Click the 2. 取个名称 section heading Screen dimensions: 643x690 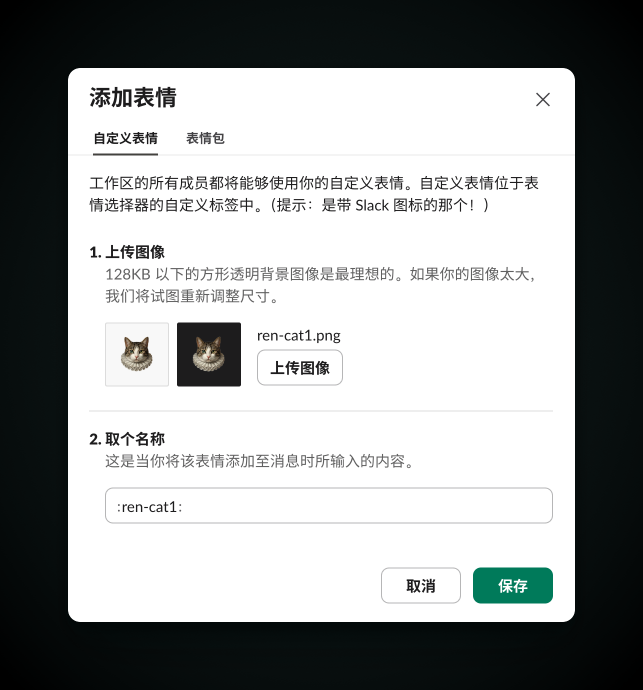127,439
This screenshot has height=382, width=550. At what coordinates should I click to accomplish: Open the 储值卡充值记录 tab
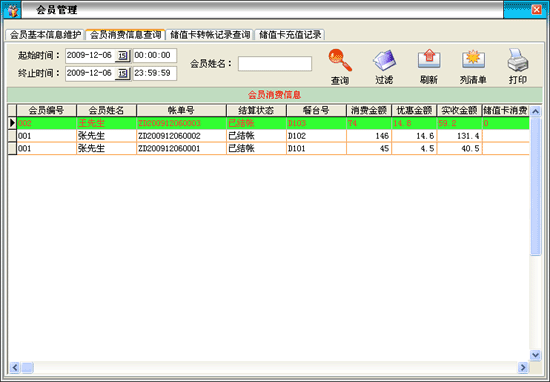290,35
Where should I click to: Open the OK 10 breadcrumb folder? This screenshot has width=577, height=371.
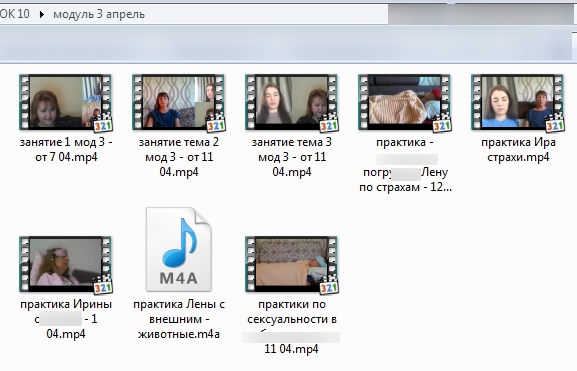coord(15,14)
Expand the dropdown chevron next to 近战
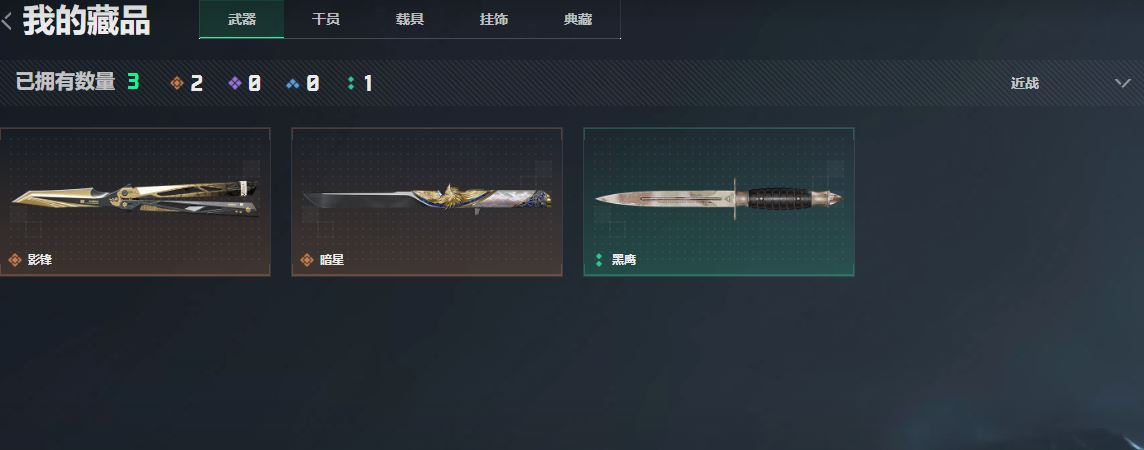Viewport: 1144px width, 450px height. (1123, 83)
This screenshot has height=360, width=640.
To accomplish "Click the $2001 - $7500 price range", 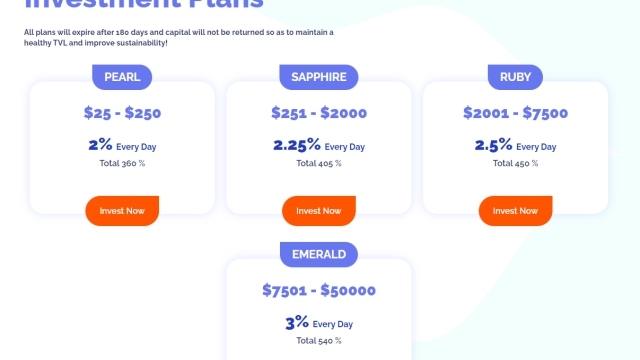I will pyautogui.click(x=516, y=113).
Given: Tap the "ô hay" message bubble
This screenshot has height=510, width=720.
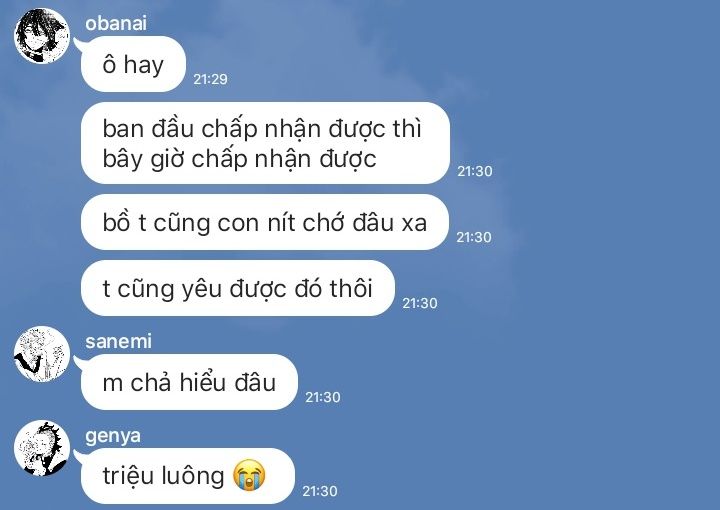Looking at the screenshot, I should click(133, 64).

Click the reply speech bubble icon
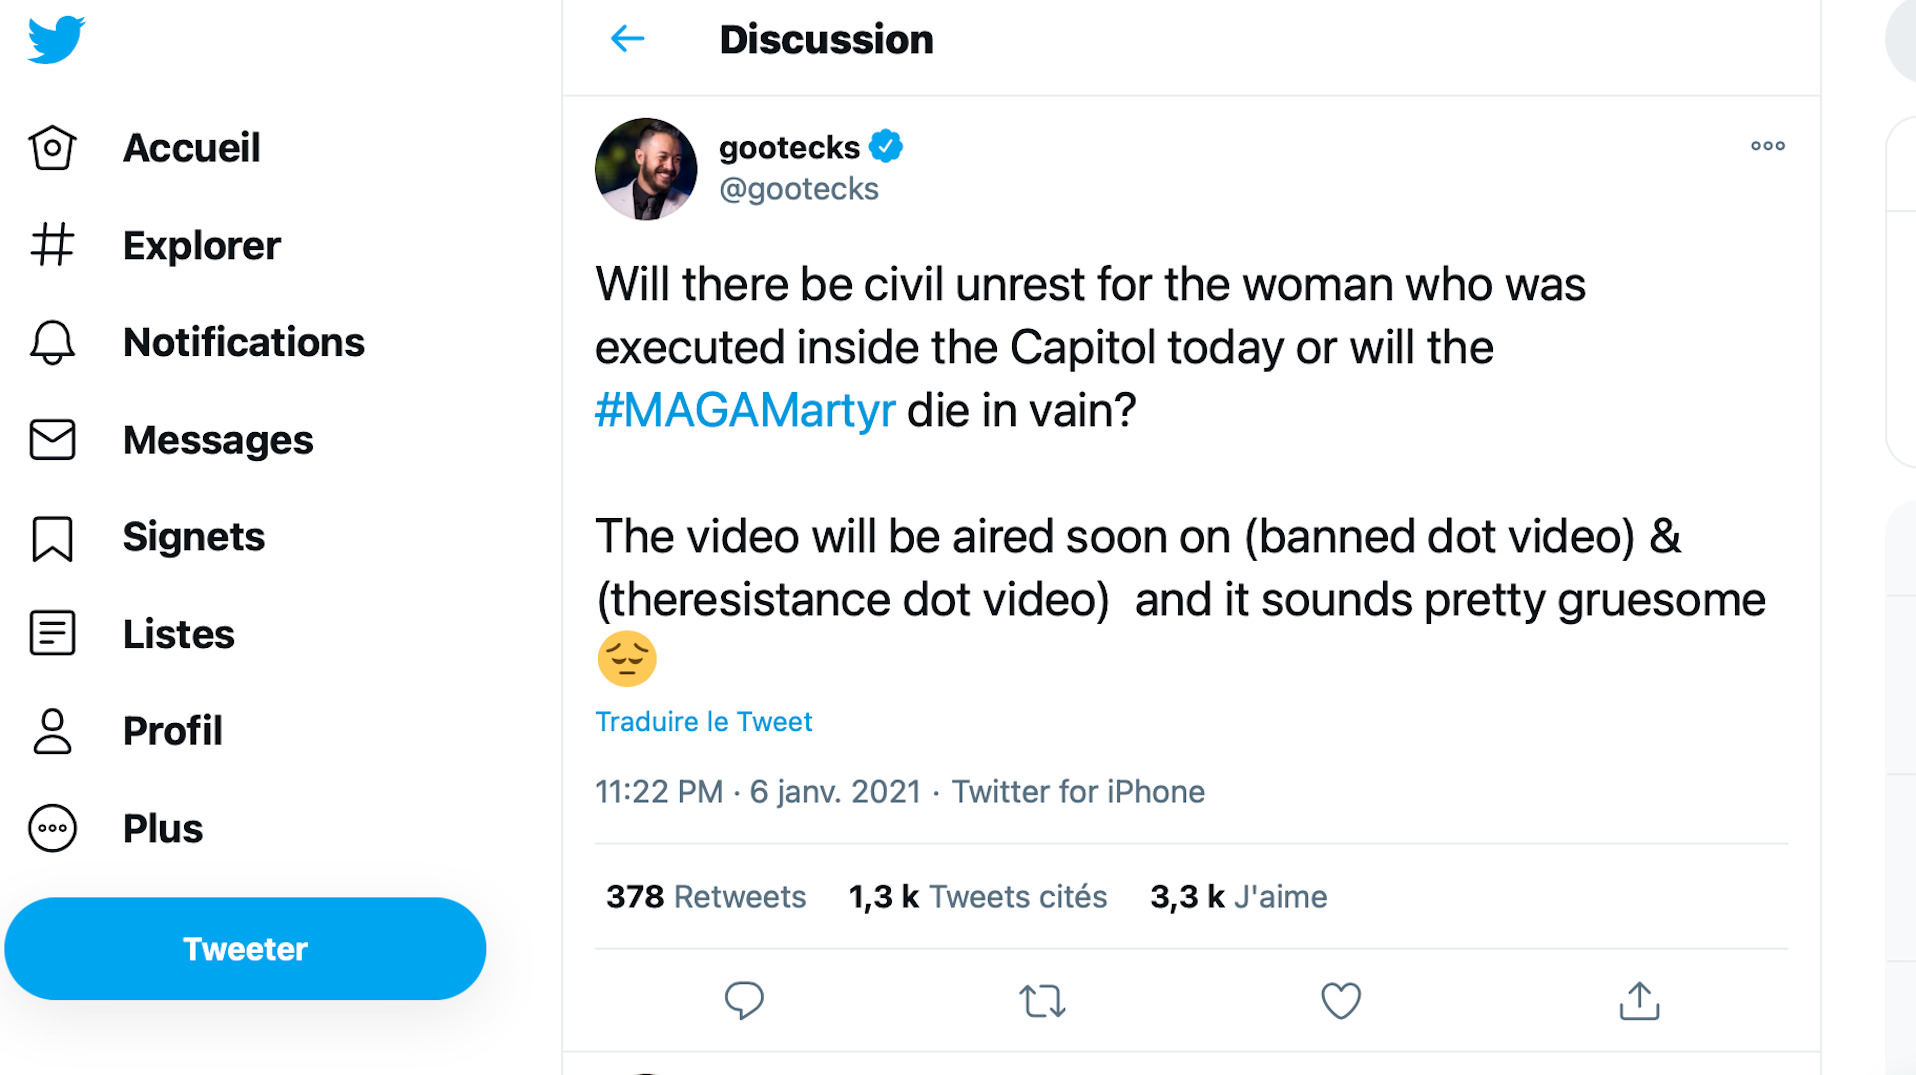[744, 1000]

=-=-=-=-=

From the line with "Given: Tap the" to the last line above, restate each line word for word, but skip the pictures.

Given: Tap the "ô hay" message bubble
This screenshot has height=510, width=720.
Looking at the screenshot, I should click(133, 64).

Click the reply speech bubble icon
[744, 1000]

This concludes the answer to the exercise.